In effetti, durante la visione delle immagini, ci si ritrova ad osservare una realtà destinata alla dissolvenza. Anche i colori testimoniano il tempo che fu e il tempo chiede pegno. C’è il Barbiere di Randazzo che ha 94 anni ed è ancora in attività. Oppure il vecchietto che si fa radere e dietro di lui, quasi con un’entrata in scena fuori programma, è appeso il poster di Elvis. Nelle foto, di Fia Zappalà, scorre il cambio del costume e coesiste la multi cultura con il nostrano. Ci sono anche i ragazzi “carusi e picciotti” che portano dentro i riti antichi delle generazioni trascorse, sebbene oggi abbiano smarrito il senso del gioco in strada, preferendo il display di un telefonino. Ma nei paesi, in quelli che resistono da “borderline”, i ragazzi stanno ancora per strada e partecipano ai riti collettivi. Che dire inoltre della foto dell’uomo incartocciato con lo sguardo trasversale e il telefonino in mano? Parla, la foto, una lingua senza tempo.

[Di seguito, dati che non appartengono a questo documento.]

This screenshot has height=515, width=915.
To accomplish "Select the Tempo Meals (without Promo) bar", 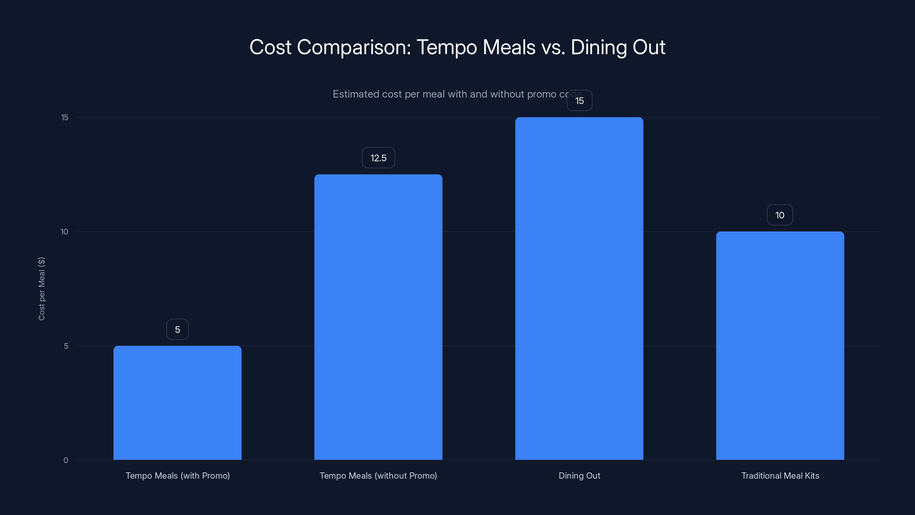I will [378, 317].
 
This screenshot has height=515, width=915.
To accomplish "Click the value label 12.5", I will [378, 158].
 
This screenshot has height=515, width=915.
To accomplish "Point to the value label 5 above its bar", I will [177, 330].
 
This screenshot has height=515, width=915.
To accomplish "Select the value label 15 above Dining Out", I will [579, 101].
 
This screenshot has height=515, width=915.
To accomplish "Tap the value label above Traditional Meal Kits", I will [780, 215].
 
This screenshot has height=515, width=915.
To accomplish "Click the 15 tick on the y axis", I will [65, 117].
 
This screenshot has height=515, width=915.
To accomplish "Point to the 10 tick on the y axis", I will [64, 232].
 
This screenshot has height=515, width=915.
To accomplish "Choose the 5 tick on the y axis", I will [66, 346].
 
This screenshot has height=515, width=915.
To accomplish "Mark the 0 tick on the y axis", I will [66, 460].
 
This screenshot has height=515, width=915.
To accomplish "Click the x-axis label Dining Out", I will [579, 476].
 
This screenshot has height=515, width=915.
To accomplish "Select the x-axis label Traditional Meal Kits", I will [780, 476].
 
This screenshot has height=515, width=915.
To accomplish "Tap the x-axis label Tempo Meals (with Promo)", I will [178, 476].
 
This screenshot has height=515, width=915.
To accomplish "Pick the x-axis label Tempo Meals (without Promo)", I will [378, 476].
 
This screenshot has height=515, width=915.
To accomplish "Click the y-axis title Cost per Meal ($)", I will [41, 289].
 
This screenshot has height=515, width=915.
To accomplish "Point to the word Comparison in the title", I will [354, 47].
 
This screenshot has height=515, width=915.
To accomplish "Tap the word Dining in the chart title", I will [598, 47].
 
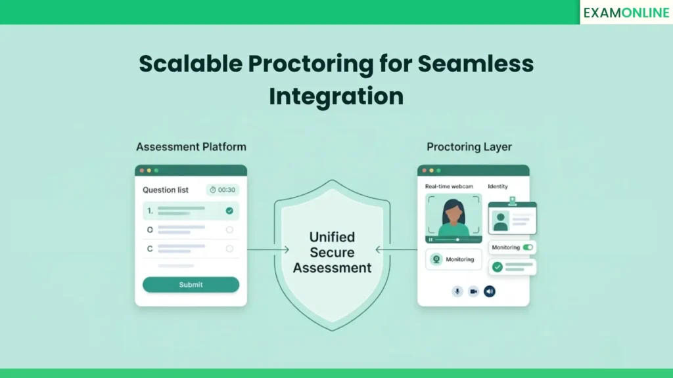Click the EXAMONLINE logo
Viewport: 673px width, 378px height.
point(626,12)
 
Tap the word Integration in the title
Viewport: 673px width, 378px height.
point(336,96)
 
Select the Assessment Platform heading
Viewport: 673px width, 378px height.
point(191,146)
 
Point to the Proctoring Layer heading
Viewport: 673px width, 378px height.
point(469,146)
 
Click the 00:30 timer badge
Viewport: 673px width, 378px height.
point(223,190)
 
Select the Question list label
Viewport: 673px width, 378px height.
point(166,190)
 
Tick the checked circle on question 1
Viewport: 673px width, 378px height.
point(229,211)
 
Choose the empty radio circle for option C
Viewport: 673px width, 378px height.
point(229,249)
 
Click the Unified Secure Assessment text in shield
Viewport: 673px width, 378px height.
point(333,252)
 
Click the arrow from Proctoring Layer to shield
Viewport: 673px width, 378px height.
point(396,249)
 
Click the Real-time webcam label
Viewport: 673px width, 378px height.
point(449,186)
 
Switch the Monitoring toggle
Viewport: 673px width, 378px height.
point(528,247)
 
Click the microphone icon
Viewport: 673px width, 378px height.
point(457,291)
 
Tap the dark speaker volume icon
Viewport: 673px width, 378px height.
point(490,291)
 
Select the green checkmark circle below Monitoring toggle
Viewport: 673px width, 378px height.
point(498,267)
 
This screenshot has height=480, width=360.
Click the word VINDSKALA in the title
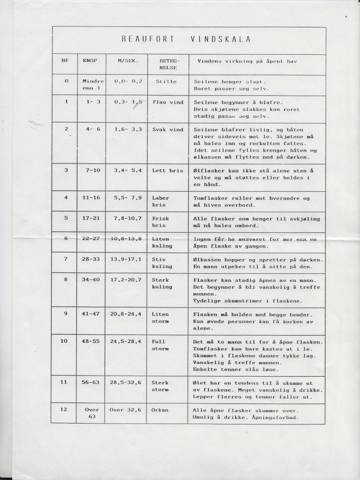coord(221,39)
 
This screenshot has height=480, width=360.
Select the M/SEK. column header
coord(125,61)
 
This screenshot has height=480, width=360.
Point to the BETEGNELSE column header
coord(167,64)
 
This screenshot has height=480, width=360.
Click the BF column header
coord(65,61)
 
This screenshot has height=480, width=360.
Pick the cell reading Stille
coord(166,82)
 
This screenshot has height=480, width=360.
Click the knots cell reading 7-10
coord(92,171)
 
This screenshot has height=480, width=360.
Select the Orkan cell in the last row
coord(160,410)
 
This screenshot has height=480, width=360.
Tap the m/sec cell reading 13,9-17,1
coord(126,259)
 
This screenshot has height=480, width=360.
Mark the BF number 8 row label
coord(66,280)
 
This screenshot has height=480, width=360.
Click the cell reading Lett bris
coord(167,171)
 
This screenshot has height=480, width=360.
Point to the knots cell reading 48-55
coord(91,341)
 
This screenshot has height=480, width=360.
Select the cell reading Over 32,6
coord(125,410)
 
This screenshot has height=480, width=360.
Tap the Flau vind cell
coord(167,102)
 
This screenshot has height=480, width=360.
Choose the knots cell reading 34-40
coord(91,280)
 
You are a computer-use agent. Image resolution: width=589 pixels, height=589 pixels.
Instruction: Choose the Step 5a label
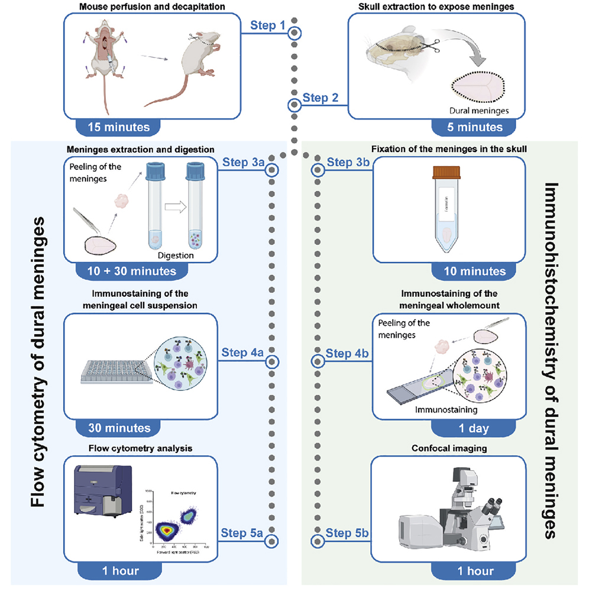click(241, 533)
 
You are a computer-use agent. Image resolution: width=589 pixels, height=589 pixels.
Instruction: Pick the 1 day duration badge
click(468, 427)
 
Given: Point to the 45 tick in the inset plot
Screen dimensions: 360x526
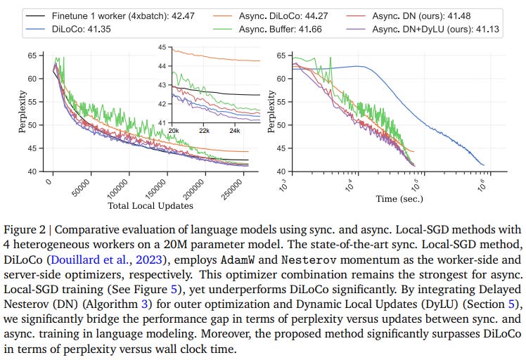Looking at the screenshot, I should pos(164,48).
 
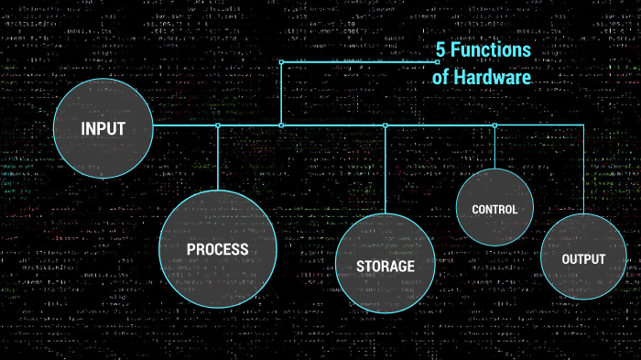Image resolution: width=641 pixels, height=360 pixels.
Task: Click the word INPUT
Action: (103, 129)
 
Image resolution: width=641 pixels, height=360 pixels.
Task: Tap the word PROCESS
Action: (217, 249)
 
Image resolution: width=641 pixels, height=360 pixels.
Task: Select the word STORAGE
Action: (385, 267)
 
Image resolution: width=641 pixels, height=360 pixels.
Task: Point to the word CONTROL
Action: (494, 210)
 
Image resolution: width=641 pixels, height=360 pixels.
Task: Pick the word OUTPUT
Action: (583, 259)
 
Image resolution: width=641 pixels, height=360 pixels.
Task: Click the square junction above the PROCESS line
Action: (218, 125)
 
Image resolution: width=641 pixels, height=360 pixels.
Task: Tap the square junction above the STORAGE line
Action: (386, 125)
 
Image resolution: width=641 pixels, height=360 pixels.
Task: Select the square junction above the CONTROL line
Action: (494, 125)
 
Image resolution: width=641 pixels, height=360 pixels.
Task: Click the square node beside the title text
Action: (439, 62)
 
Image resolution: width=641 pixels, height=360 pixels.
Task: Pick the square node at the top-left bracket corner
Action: (281, 62)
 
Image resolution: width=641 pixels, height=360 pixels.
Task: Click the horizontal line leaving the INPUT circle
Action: (183, 125)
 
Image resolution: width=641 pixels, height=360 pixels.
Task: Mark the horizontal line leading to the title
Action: (357, 62)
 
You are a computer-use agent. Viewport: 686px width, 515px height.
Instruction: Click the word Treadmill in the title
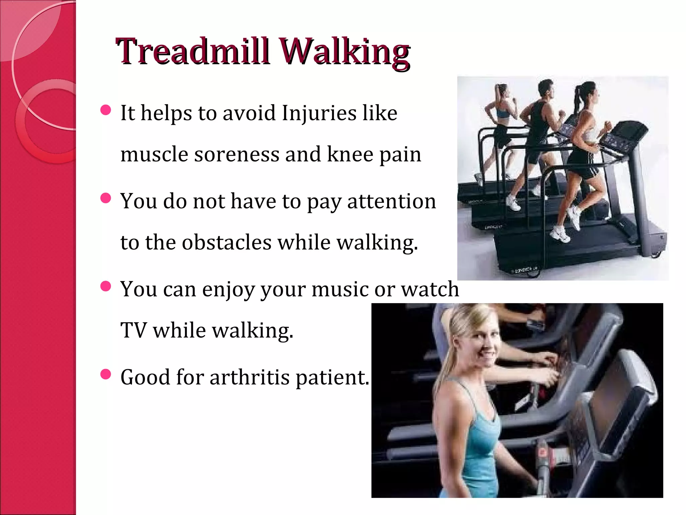pos(193,52)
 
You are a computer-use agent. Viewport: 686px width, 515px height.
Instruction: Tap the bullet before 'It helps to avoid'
pos(106,110)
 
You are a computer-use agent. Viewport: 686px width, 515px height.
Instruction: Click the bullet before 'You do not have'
pos(106,198)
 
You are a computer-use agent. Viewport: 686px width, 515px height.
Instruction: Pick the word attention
pos(392,202)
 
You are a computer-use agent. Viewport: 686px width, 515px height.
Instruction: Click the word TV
pos(133,330)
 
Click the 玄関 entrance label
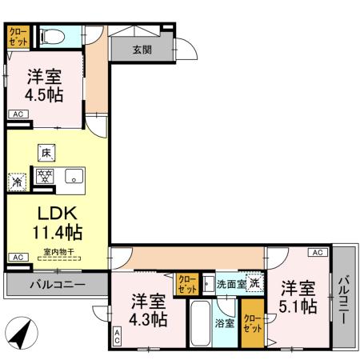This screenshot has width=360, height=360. coord(142,49)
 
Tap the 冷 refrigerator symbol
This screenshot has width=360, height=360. coord(17,181)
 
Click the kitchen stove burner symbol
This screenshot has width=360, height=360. coord(44,177)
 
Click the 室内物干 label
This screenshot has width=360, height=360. coord(58,253)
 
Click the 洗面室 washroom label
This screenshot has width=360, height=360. coord(230,283)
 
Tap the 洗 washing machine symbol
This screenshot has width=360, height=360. coord(254,282)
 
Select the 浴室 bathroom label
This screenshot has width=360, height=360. coord(224,322)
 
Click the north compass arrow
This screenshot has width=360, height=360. coord(23,332)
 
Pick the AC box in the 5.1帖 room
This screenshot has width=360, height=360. coord(318,253)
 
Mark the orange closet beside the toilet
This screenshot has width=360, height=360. coord(17,38)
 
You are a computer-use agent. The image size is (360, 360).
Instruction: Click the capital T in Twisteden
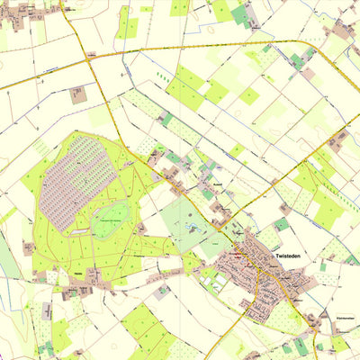271,257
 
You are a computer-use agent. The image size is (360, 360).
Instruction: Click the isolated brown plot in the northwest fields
77,94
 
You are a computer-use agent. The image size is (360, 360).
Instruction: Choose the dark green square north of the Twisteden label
282,224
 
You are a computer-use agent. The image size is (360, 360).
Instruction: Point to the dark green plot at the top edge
239,14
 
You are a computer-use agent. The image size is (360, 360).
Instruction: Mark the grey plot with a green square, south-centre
161,291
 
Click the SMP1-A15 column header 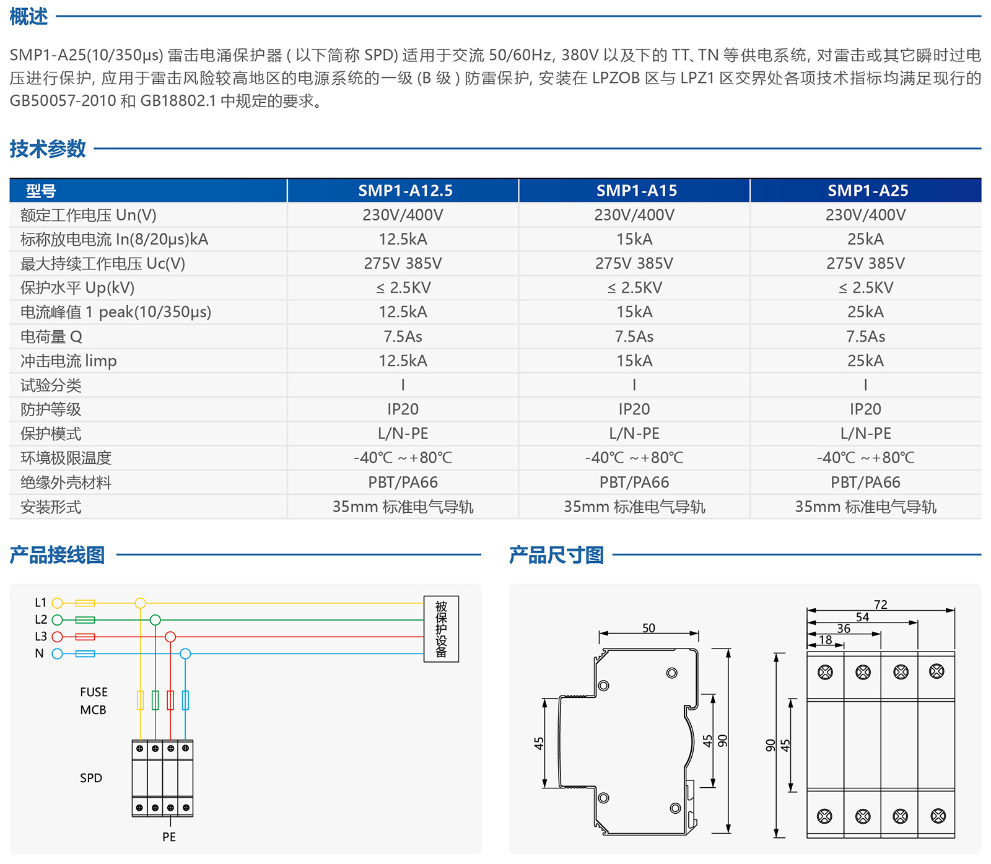point(636,191)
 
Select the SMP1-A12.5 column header point(405,191)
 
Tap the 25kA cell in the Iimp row point(865,361)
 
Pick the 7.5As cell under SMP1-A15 point(634,337)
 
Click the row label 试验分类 point(51,385)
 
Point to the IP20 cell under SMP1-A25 point(865,409)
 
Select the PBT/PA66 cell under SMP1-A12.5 point(403,482)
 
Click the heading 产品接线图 point(57,555)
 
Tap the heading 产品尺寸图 point(556,555)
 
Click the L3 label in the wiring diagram point(41,637)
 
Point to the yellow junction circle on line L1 point(141,603)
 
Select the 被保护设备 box point(441,629)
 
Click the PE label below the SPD point(169,837)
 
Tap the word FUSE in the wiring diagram point(94,692)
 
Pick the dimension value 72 point(881,604)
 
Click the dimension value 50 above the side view point(648,628)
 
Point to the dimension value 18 point(826,640)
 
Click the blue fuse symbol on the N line point(85,654)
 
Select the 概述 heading point(28,17)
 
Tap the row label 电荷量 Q point(51,337)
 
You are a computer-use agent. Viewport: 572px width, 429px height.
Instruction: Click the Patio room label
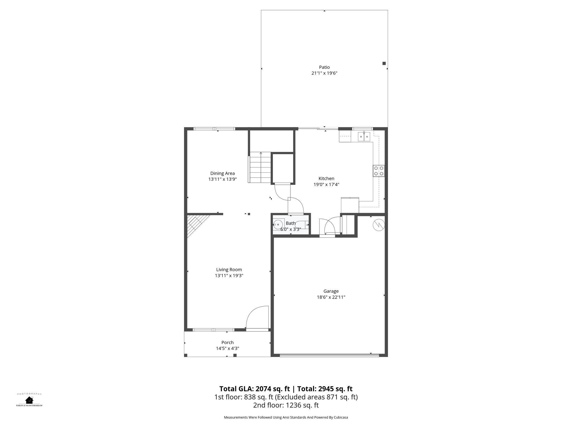(x=324, y=67)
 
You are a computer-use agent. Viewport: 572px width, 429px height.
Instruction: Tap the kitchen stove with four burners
(x=378, y=171)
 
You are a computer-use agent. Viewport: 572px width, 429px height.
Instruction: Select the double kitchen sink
(x=364, y=137)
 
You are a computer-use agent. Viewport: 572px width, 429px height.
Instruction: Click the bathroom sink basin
(x=278, y=224)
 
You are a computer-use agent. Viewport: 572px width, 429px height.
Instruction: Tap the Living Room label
(x=229, y=270)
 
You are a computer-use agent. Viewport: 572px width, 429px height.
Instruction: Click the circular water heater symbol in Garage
(x=379, y=224)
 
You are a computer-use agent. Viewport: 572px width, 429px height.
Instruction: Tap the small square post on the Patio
(x=384, y=63)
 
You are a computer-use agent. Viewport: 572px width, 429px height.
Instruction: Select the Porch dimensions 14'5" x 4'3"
(x=227, y=349)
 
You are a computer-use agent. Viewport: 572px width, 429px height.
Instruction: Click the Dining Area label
(x=222, y=173)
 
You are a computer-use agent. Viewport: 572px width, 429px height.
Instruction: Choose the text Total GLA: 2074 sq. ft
(x=254, y=389)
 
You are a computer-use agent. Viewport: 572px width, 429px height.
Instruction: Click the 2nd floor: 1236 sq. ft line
(x=286, y=405)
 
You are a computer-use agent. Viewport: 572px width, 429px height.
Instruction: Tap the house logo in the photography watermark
(x=29, y=400)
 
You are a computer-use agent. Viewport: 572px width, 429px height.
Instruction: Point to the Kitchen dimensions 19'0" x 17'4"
(x=326, y=184)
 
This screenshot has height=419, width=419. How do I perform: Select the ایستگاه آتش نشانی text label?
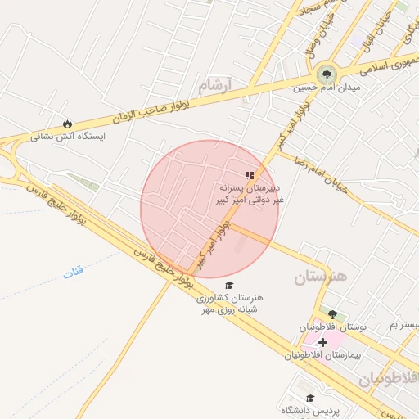coord(69,137)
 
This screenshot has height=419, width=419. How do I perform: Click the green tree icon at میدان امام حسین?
coord(327,74)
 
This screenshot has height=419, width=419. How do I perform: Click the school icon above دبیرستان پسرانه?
coord(250,174)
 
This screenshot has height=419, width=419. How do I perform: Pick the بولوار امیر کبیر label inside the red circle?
coord(211,241)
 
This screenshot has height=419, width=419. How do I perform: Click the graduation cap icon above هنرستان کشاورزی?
coord(229,283)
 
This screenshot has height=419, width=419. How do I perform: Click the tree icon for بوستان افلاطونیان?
coord(332,313)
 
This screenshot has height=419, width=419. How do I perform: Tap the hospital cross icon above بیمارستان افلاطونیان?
coord(322,342)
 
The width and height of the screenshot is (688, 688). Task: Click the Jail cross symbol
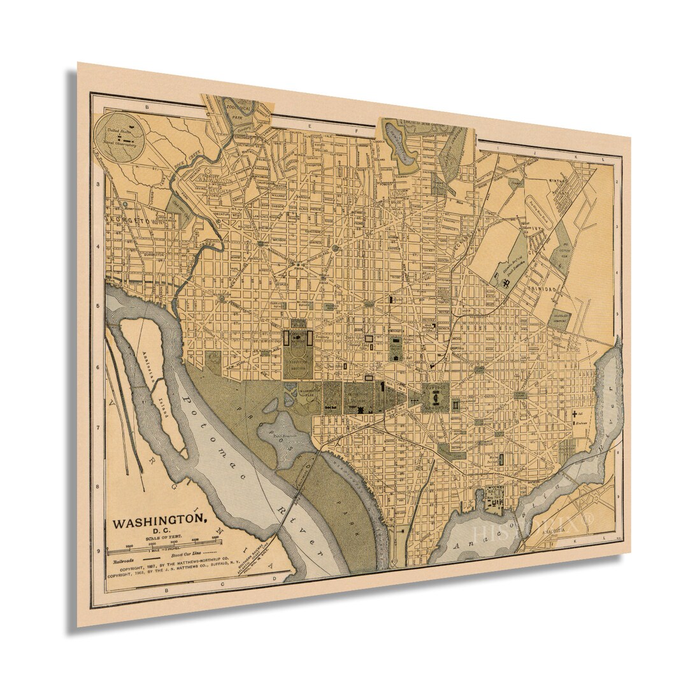point(574,415)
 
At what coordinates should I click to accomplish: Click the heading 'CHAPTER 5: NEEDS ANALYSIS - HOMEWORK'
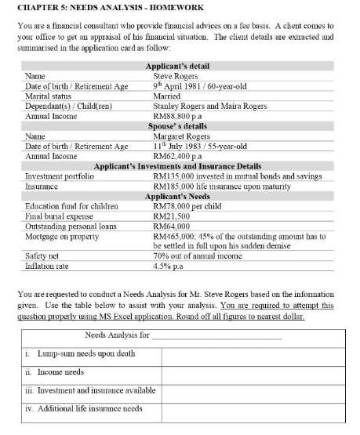tap(97, 7)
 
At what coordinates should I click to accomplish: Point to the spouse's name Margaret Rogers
tap(181, 136)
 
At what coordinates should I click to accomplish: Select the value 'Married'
tap(166, 96)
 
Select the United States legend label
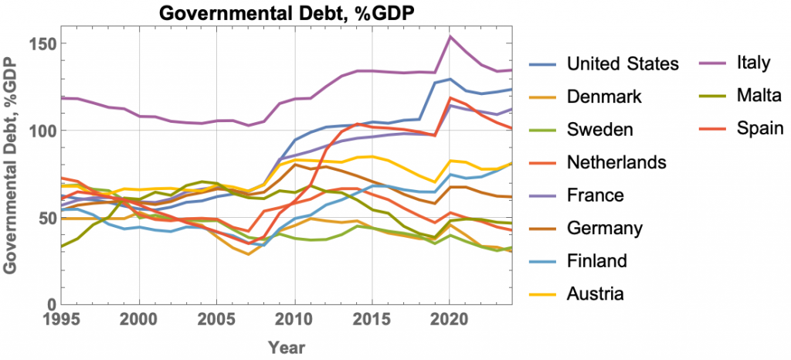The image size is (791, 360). (x=622, y=63)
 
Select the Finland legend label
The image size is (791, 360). (x=596, y=260)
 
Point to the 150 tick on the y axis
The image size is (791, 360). (x=40, y=43)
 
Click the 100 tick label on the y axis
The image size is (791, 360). (x=40, y=130)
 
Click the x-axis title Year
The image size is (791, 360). (x=287, y=348)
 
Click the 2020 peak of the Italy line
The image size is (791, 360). (x=450, y=36)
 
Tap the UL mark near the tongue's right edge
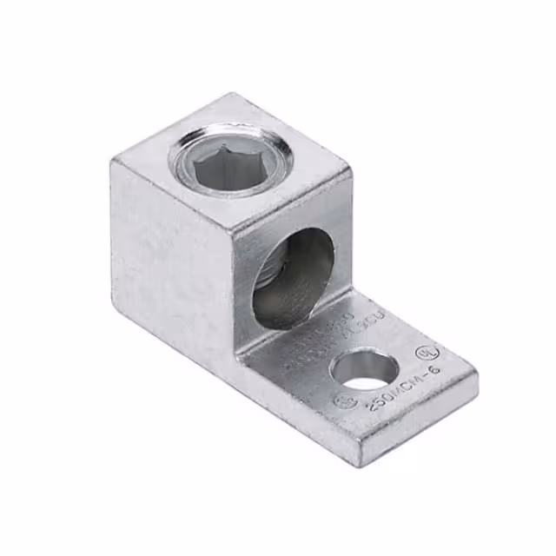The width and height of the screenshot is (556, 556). click(x=427, y=354)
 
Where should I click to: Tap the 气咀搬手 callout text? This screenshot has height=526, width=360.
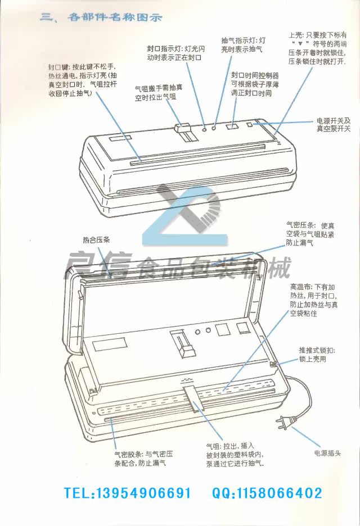click(x=156, y=93)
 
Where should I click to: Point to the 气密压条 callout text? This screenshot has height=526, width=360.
click(x=309, y=232)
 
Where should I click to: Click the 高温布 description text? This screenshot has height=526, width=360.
click(x=313, y=300)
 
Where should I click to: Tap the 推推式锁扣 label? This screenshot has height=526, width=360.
click(x=317, y=355)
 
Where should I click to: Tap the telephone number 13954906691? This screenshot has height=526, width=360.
click(x=128, y=493)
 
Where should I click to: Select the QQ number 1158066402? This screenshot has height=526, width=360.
click(x=267, y=493)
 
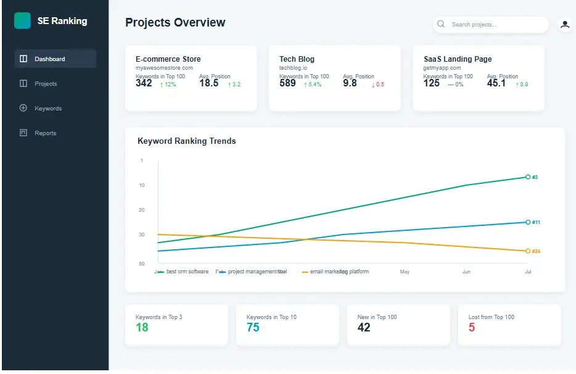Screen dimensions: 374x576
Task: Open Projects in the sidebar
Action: pos(45,84)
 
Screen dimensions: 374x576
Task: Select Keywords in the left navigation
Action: pos(47,109)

La fotografa, prosegue nella narrazione, spinta dalle emozioni e da un coinvolgimento che sembra provenirle direttamente dal ventre della terra. La “sua” Sicilia:
Prima andavo a fotografare da sola ma ora sono in associazione per condividere e confrontarmi sulle differenze. Ognuno ha un modo diverso di vedere lo scatto. Non vivo vincolata a un progetto perché per me la foto è hobby e relax. Sto creando un archivio e da qui potrebbero uscire vari progetti. Riguardo invece alla foto, inserita nel “National Geographic” in versione cartacea, è stata scelta dopo una selezione e non avrei immaginato che scegliessero me. La foto è stata scattata durante una delle mie visite catanesi. La zona è quella del Monastero delle Benedettine, le suore di clausura. Lo scatto ha immortalato una delle suore intente a ricamare che, compreso di essere stata fotografata, ha deciso di uscir fuori per raccontare la sua storia. Lei che dai 12 anni ha trascorso la sua vita nel monastero. La sorella non immaginava certo che il suo volto avrebbe fatto il giro del mondo.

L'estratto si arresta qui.